Job item: Pick out every line in the records below that contains the word "action", and copy each one.

Exercise data START

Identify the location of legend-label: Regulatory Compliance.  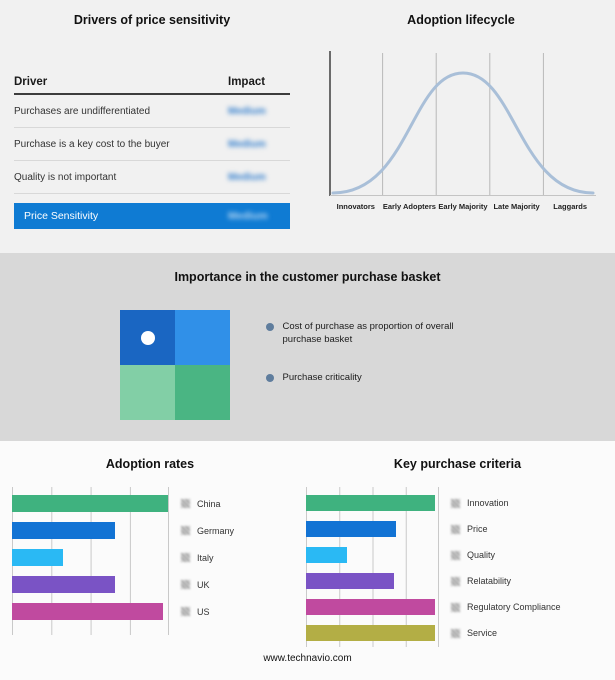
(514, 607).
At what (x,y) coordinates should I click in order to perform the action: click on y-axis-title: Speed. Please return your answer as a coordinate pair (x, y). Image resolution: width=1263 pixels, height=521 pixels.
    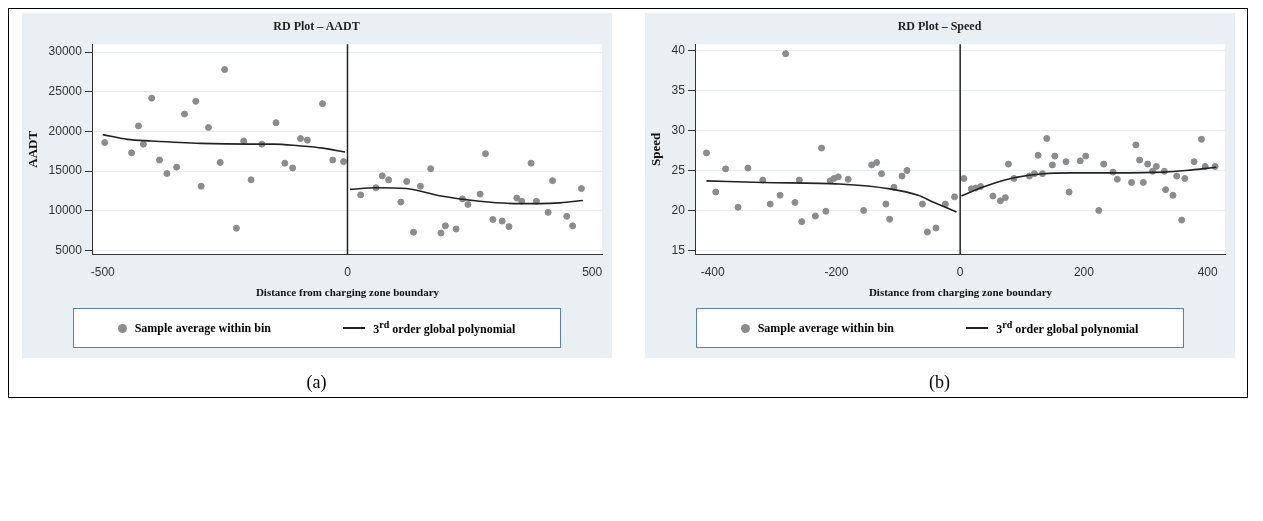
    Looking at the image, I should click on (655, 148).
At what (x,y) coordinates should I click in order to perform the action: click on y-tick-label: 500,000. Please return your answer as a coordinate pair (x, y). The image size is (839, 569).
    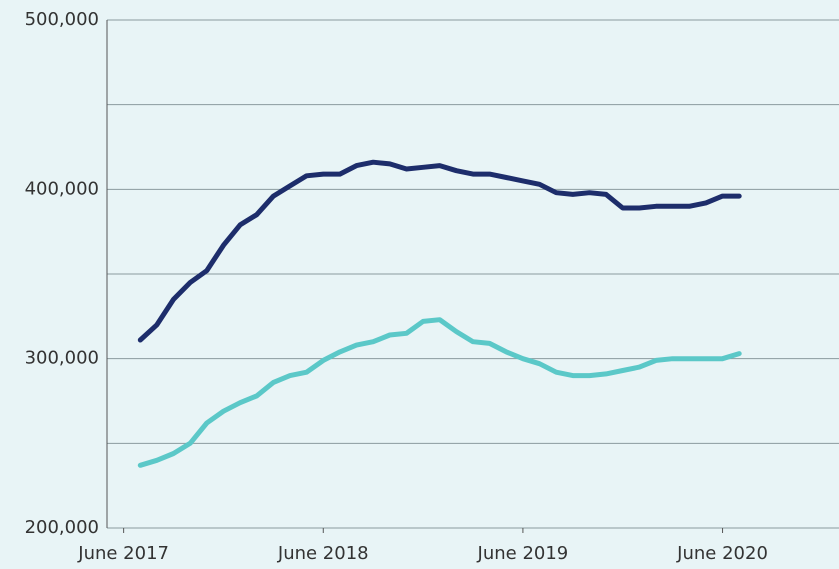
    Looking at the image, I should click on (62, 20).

Exercise data END
Exercise data START

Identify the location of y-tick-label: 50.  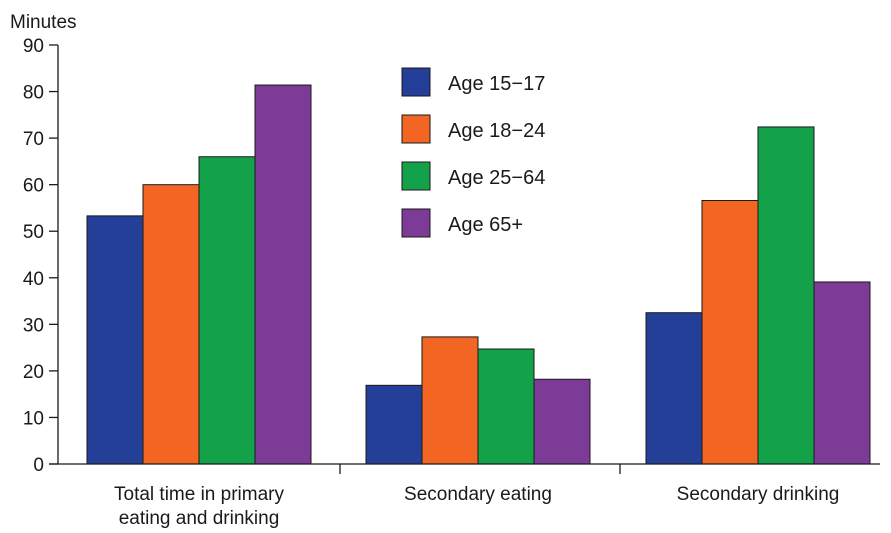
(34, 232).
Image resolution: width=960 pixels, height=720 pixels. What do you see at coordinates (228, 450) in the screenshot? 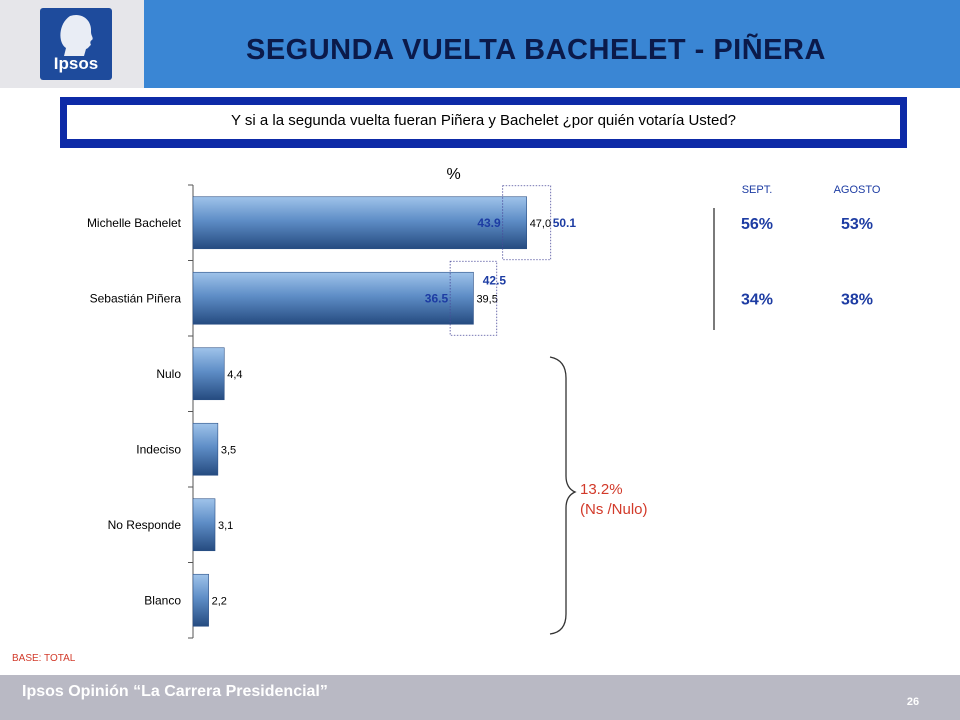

Exercise data END
Exercise data START

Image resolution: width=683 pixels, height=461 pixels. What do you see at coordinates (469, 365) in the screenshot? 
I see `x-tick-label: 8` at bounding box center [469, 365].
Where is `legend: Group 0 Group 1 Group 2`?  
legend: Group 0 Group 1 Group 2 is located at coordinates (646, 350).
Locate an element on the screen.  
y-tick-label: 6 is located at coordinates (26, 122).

Exercise data END

Task result:
At what (x,y) coordinates should I click in order to perform the action: click on y-axis-title: Speed. Please return your answer as a coordinate pair (x, y). Image resolution: width=1263 pixels, height=521 pixels.
At what (x,y) coordinates should I click in order to perform the action: click on y-tick-label: 500,000. Please return your answer as a coordinate pair (x, y). The image size is (839, 569).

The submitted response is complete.